▸ **TEXT PROVIDED**:
↓↓↓

Animesh Mukherjee

Animesh Mukherjee

I am an Associate Professor and A K Singh Chair in the Department of Computer Science and Engineering, Indian Institute of Technology, Kharagpur. My main research interests center around (a) investigation of hate and abusive content on social media platforms, (b) fairness and bias in information retrieval systems, (c) media bias, and (d) quality monitoring of Wikipedia articles. Some of the notable awards that I have received INAE Young Engineering Award, INSA Medal for Young Scientist, IBM Faculty Award, Facebook AI and Ethics Research Award, Google Tensorflowaward, GYTI Award, Humboldt Fellowship for Experienced Researchers.

10:50 am - 11:20 am
Session: Medical Text and Data Mining

Characterizing the spread of exaggerated news content over social media

In this work, we consider a dataset comprising press releases about health research from different universities in the UK along with a corresponding set of news articles. As a first step we perform an exploratory data analysis to understand how the basic information published in the scientific journals get exaggerated as they are reported in these press releases or news articles. This initial analysis shows that some news agencies exaggerate almost 60% of the articles they publish in the health domain; more than 50% of the press releases from certain universities are exaggerated; articles in topics like lifestyle and childhood are heavily exaggerated. Motivated by the above observation we set the central objective of this paper to investigate how exaggerated news spreads over an online social network like Twitter. We next study the characteristics of the users who never or rarely post exaggerated news content and compare them with those who post exaggerated news content more frequently. We observe that the latter class of users have fewer retweets/mentions per tweet, have significantly more followers, use more slang words, fewer hyperbolic words, and less word contractions. We also observe that the LIWC categories like ‘bio’, ‘health’, ‘body’, and ‘negative emotion’ are more pronounced in the tweets posted by the users in the latter class. As a final step, we use these observations as features and automatically classify the two groups achieving an F1-score of 0.83.

↑↑↑

▸ **PROVIDED MATERIAL**:
↓↓↓

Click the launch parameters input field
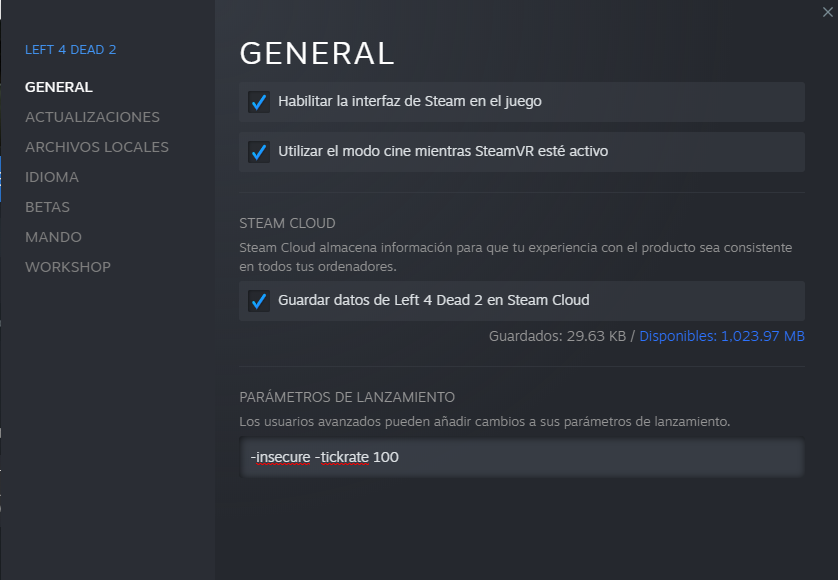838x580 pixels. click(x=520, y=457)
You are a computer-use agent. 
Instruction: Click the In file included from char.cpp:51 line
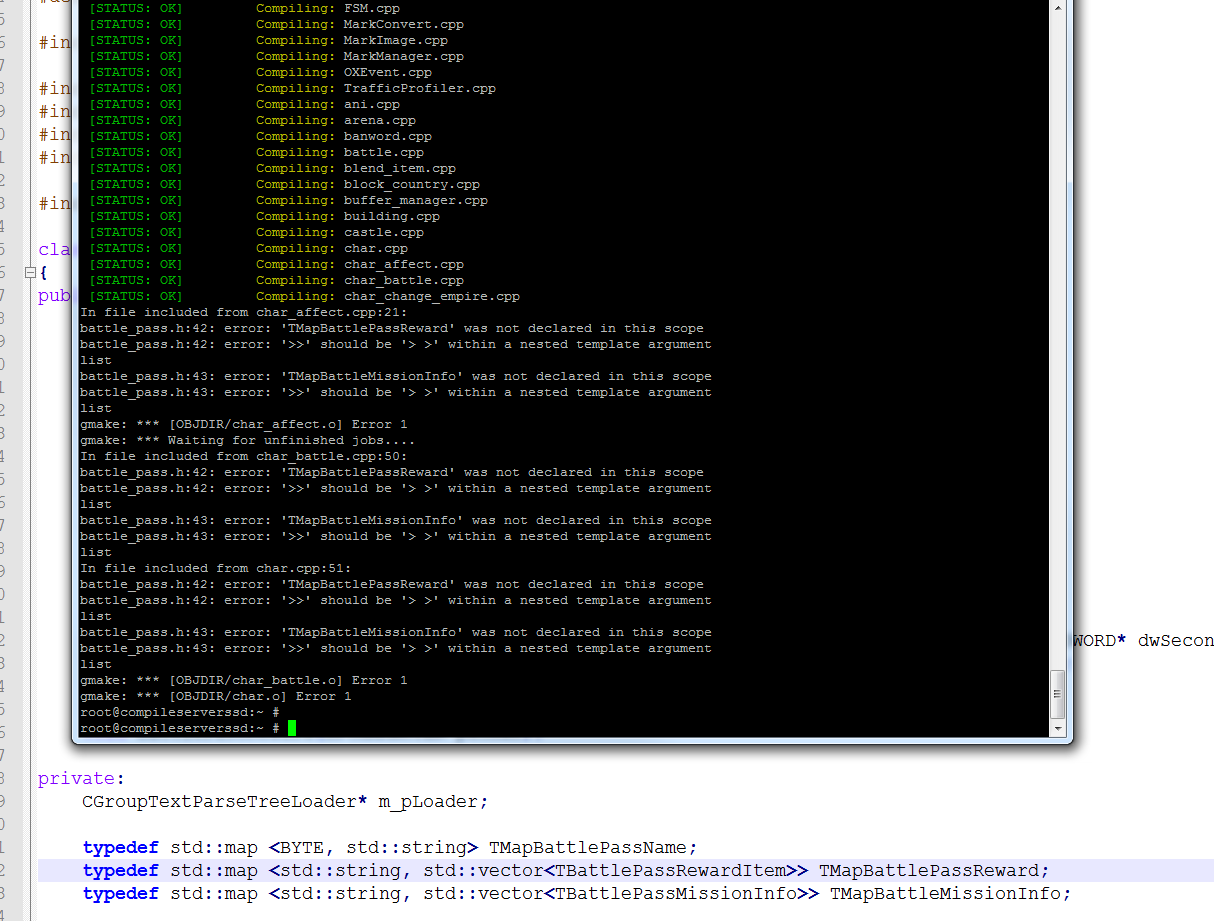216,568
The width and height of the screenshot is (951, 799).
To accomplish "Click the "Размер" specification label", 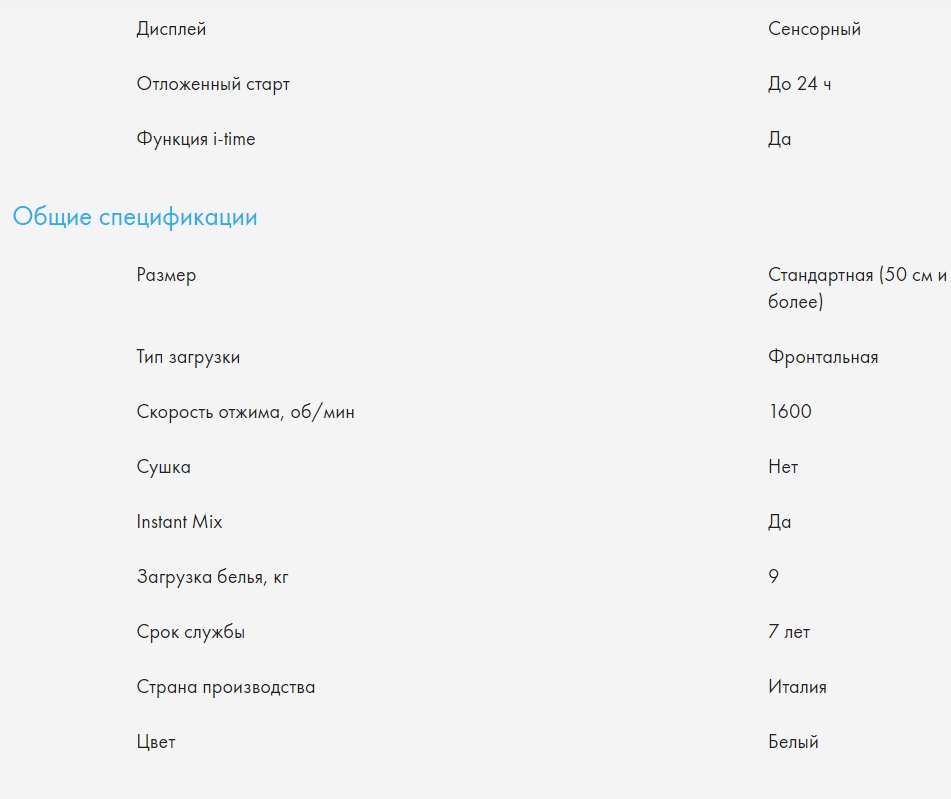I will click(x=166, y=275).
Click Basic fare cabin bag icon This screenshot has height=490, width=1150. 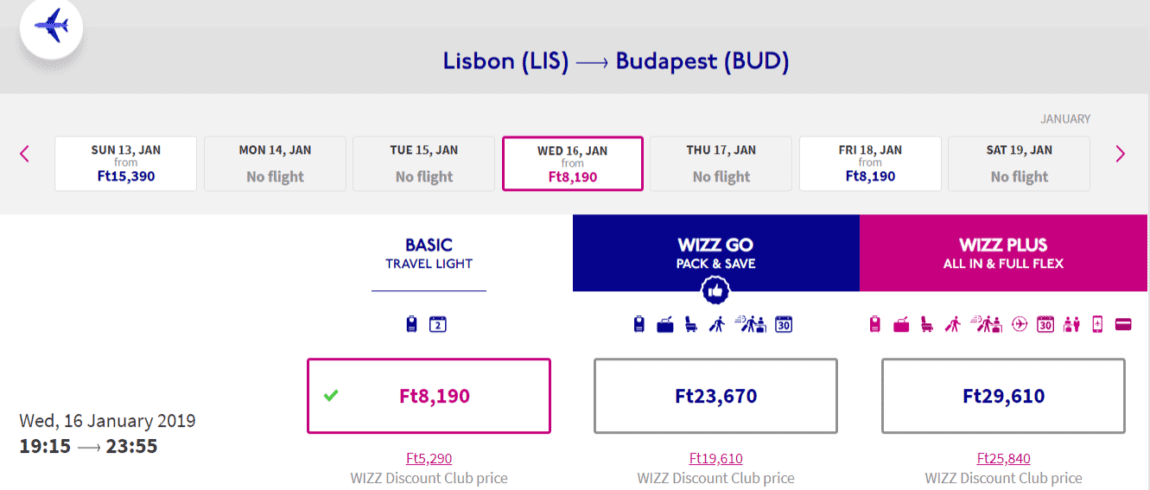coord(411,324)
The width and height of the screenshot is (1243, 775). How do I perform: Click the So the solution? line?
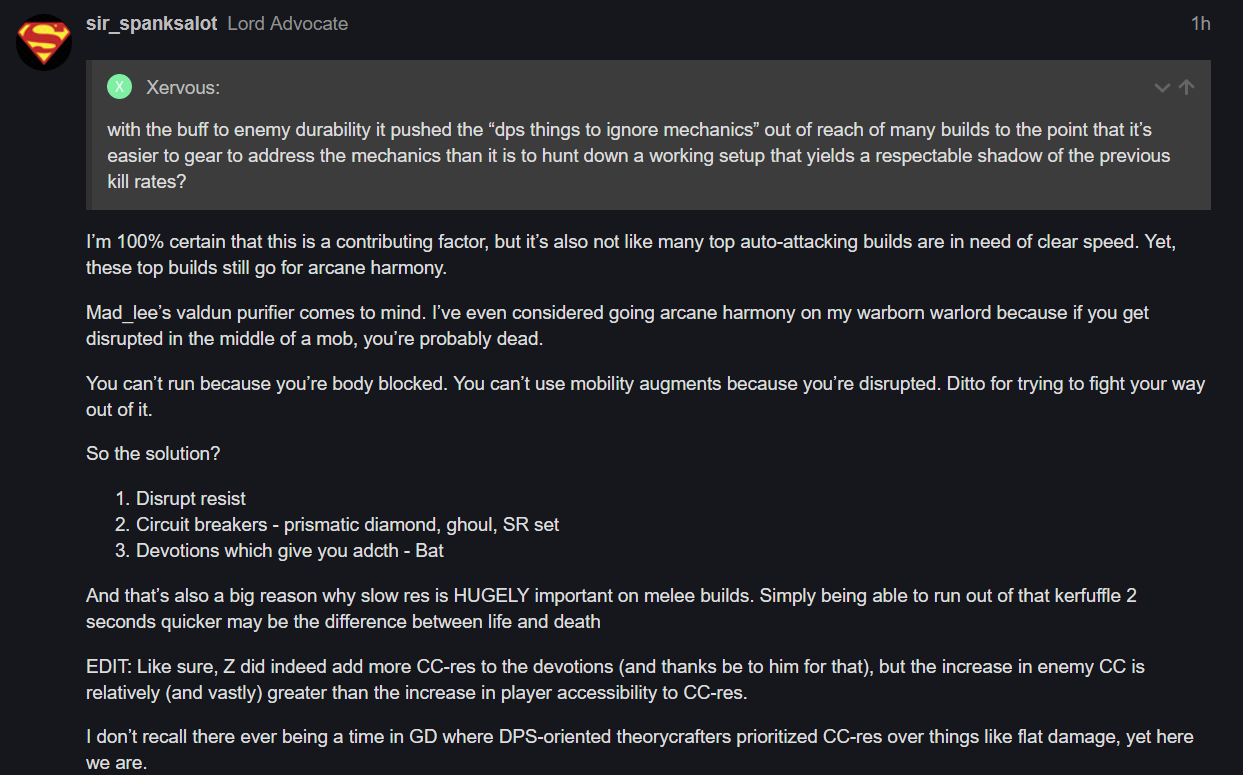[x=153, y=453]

↑↑↑

Please copy the passage from the exaggerated-news text word for word, starting at "I am an Associate" and ending at "for Experienced Researchers.". The listing is drawn from a different source.

▸ **ANSWER SECTION**:
I am an Associate Professor and A K Singh Chair in the Department of Computer Science and Engineering, Indian Institute of Technology, Kharagpur. My main research interests center around (a) investigation of hate and abusive content on social media platforms, (b) fairness and bias in information retrieval systems, (c) media bias, and (d) quality monitoring of Wikipedia articles. Some of the notable awards that I have received INAE Young Engineering Award, INSA Medal for Young Scientist, IBM Faculty Award, Facebook AI and Ethics Research Award, Google Tensorflowaward, GYTI Award, Humboldt Fellowship for Experienced Researchers.